This post is a summary of a session from the MMI 2011 Fall Solutions Conference that was held in NYC. It is part 2 of a 2 part series. Click here to read Part 1.

Moderator:
Marc Zeitoun, Managing Director, Head of Distribution, Rydex/SGI

Panelists:
Jay Link,
Managing Director, Managed Solutions Group, Merrill Lynch
Peter Malafronte,
Executive Director, Managed Accounts, UBS
George Raffa, National Sales Manager, Asset Management Division, SVP, Raymond James

I felt that this was one of the most useful sessions at MMI because the panelists all shared lots of information about their firm’s advisory business, including statistics (my favorite) and details about the inner workings of their programs.

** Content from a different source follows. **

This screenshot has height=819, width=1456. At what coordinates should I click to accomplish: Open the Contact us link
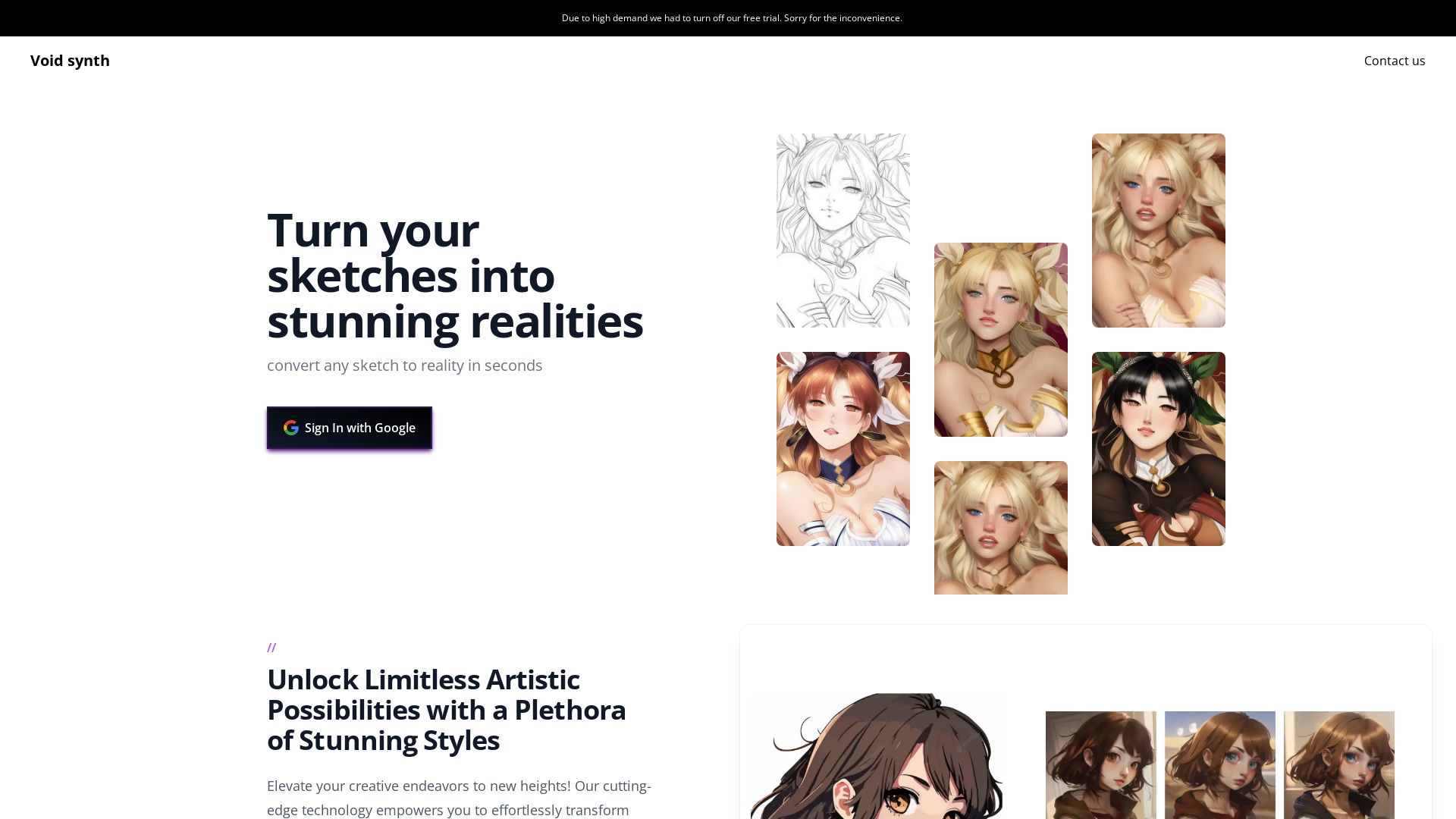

Also, the moderator did an excellent job moving things along and asked insightful follow-up questions, which gave the panelists a chance to elaborate on some key concepts and helped make the session more interesting.

How do Rep as PM and Rep as Advisor programs work together?

Peter agreed that the two platforms are complimentary and the decision as to which to choose is mainly a client preference issue. It depends on whether or not they want to be involved in the decision making process, he said.

Also, Rep as Advisor is sometimes considered to be a “farm league” for RPM clients, Peter joked. Once a client has worked with an advisor in a non-discretionary program, has developed trust and understands how the advisor thinks about investments, portfolio construction and managing risk, that client is more likely to feel comfortable moving into a Rep as PM program, he asserted.

Marc added that the conventional wisdom says that RPM assets are the stickiest and least litigious. Additionally, they have higher levels of client satisfaction.